The question raised for review by the Supreme Court is whether a defendant may be liable for inducing patent infringement under 35 U.S.C. § 271(b) even if none has committed direct infringement under § 271(a). Patent attorneys for technology companies including Google Inc., Cisco Systems, Inc., Oracle Corporation, Red Hat, Inc., and SAP America, Inc. filed a brief in support of Limelight.
Nautilus, Inc. v. Biosig Instruments, Inc., Docket No. 13-369, also involves patent infringement litigation. The patent in dispute relates to heart-rate-monitor technology. At issue is the acceptance of ambiguity within patent claims. The Federal Circuit held that the its use of the claim term “spaced relationship” in describing the positioning of two electrodes with respect to each other was not “insolubly ambiguous” when the intrinsic evidence is considered from the perspective of a person skilled in the art.

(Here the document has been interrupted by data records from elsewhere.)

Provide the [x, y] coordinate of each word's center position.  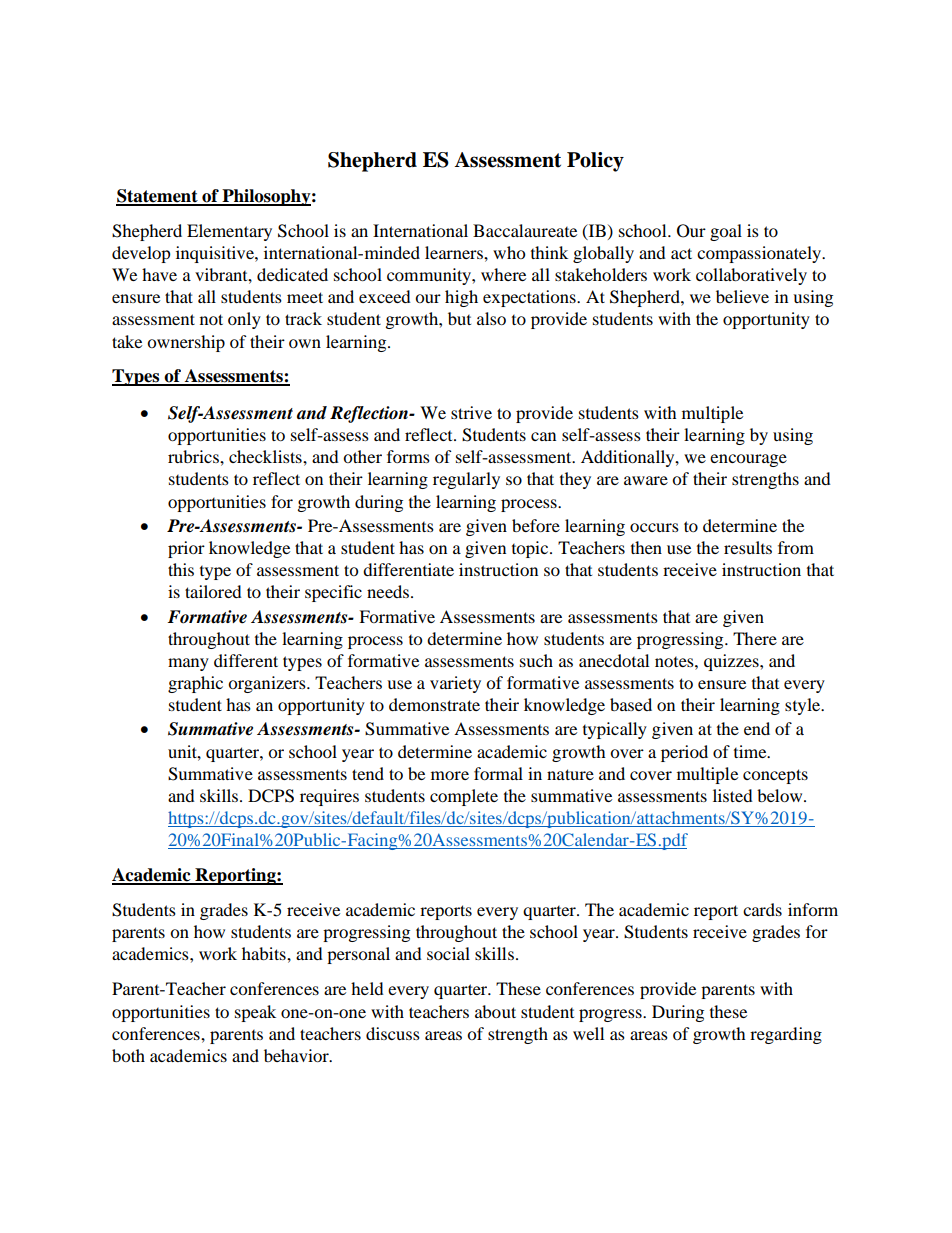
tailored [213, 591]
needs [388, 591]
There [755, 638]
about [495, 1011]
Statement [158, 197]
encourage [748, 460]
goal [726, 232]
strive [471, 412]
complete [464, 797]
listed [733, 795]
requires [329, 797]
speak [255, 1013]
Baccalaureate [525, 230]
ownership [186, 343]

The question raised for review is whether the Federal Circuit’s acceptance of ambiguous patent claims with multiple reasonable interpretations – so long as the ambiguity is not “insoluble” by a court – defeats the statutory requirement of particular and distinct patent claiming. Amicus briefs have been filed by patent lawyers for multiple organizations, including AARP, Amazon.com, Inc., Cisco Systems, Inc., Dell Inc., ESRI, Garmin International, Inc., Google Inc., J.C. Penney Corporation, Inc., Limelight Networks, Inc., Netflix, Inc., Newegg Inc., Red Hat, Inc., SAP America, Inc., SAS Institute Inc., Verizon Communications Inc., the American Bar Association, the Intellectual Property Law Association of Chicago, Sigram Schindler Beteiligungsgesellschaft mbh, and Yahoo! Inc.

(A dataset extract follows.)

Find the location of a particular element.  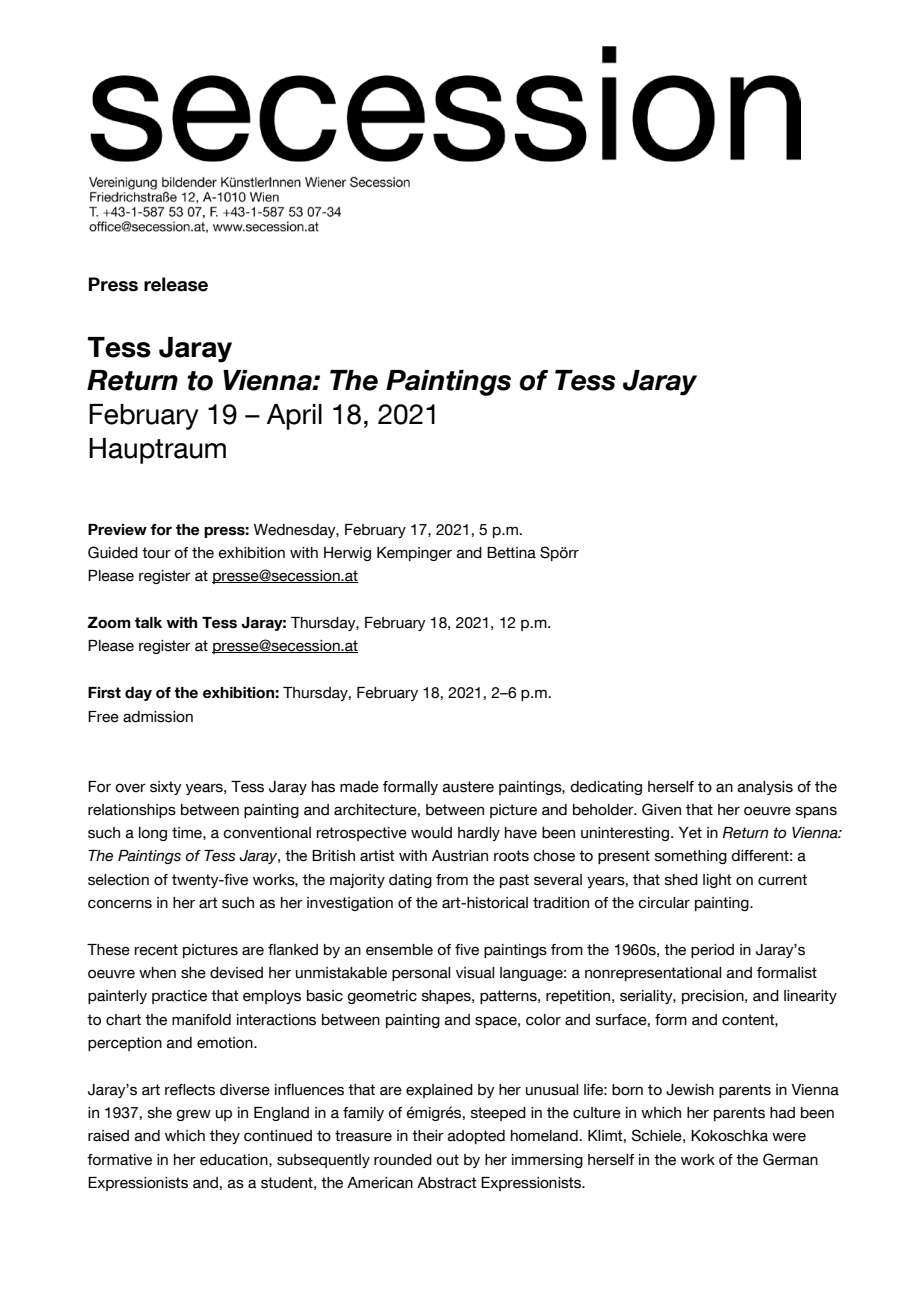

admission is located at coordinates (158, 717).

American Broadcasting Companies, Inc. v. Aereo, Inc., Docket No. 13-461, involves copyright litigation over the online streaming of television programs. The Second Circuit affirmed a district court’s holding that Aereo’s transmission of broadcast TV via the Internet did not constitute a “public performance” and thus did not infringe the right of public performance under copyright law. Aereo contends that, because its mini-antennas are individually leased by the subscribers, all streamed content should be considered a “private performance.” American Broadcasting Companies, Inc. (“ABC”) contends that the transmission of broadcast programming to the public should be considered to be “public performance” under copyright law.

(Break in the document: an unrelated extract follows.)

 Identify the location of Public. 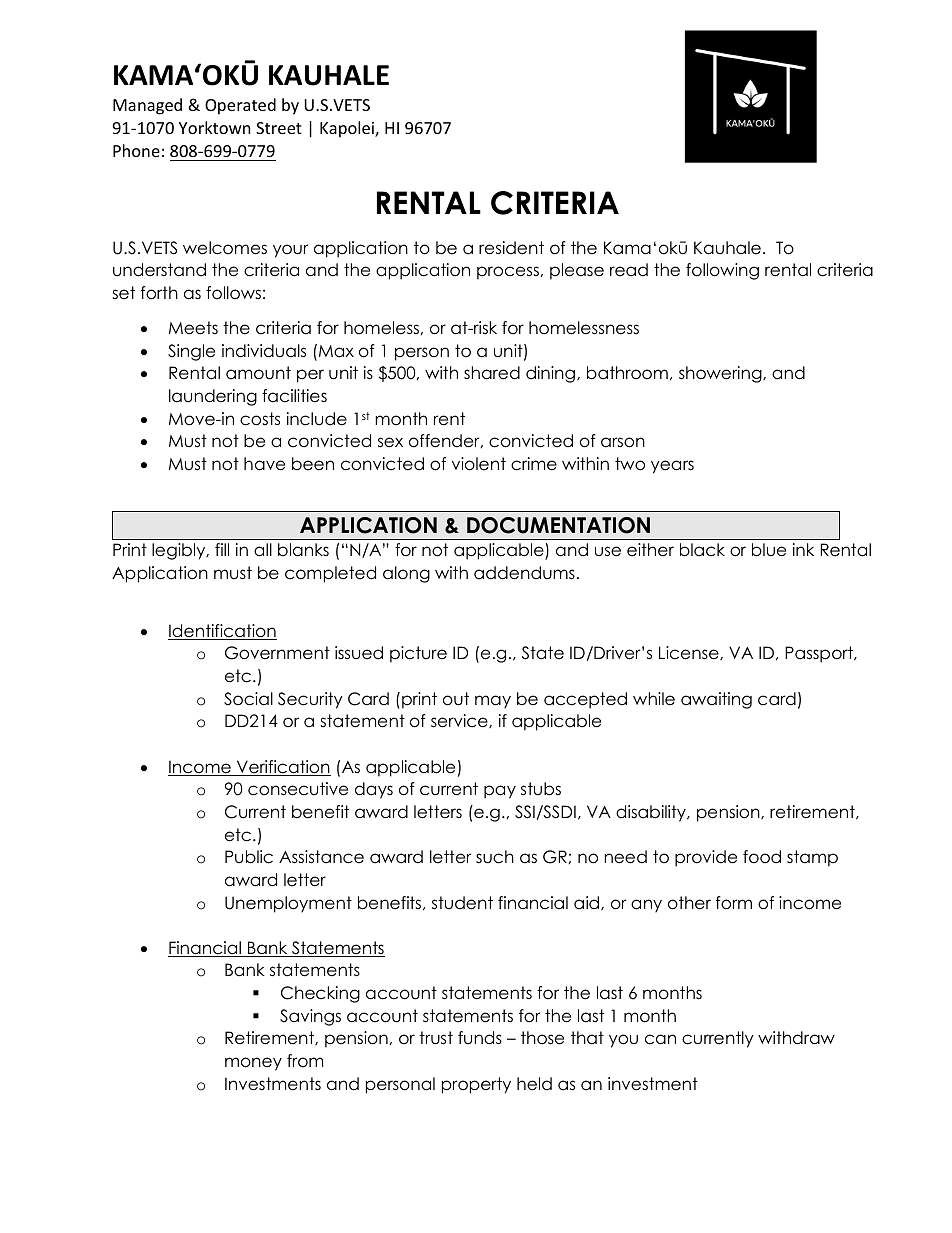
(249, 857).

The question raised for review by the Supreme Court is whether a company “publicly performs” a copyrighted television program when it retransmits a broadcast of that program to thousands of paid subscribers over the Internet. Eight amicus briefs were filed in support of ABC by various media-affiliated entities.
The final intellectual property litigation to recently granted certiorari by the Court is POM Wonderful LLC v. The Coca-Cola Company, Docket No. 12-761. This case was brought by POM Wonderful under the Lanham Act to challenge Coca-Cola’s use of the name “Pomegranate Blueberry” for a beverage. POM Wonderful asserted that under the Lanham Act, 15 U.S.C. 1125(a), an action could be brought against Coca-Cola for use of a false or misleading description or representation “in connection with any goods.” However, the Ninth Circuit affirmed summary judgment for Coca-Cola on the grounds that the Food Drug and Cosmetic Act comprehensively regulates food and beverage labeling and that, as a result, the Lanham Act claim could not proceed.
The question raised for review is whether a private party may bring a Lanham Act claim challenging a product label regulated under the Food, Drug, and Cosmetic Act.
Practice Tip: The Supreme Court has ultimate, and largely discretionary, appellate jurisdiction. The Court exercises that appellate jurisdiction only for “compelling reasons,” such as: resolving a split among the federal circuit courts on an important federal matter; addressing conflicting holdings regarding important federal questions between a federal appellate court and a state’s court of law resort or between two state courts of law resort; and where a state court or a federal court of appeals has decided an important question of federal law that has not been, but should be, settled by the Supreme Court, or has decided an important federal question in a way that conflicts with relevant decisions of the Court.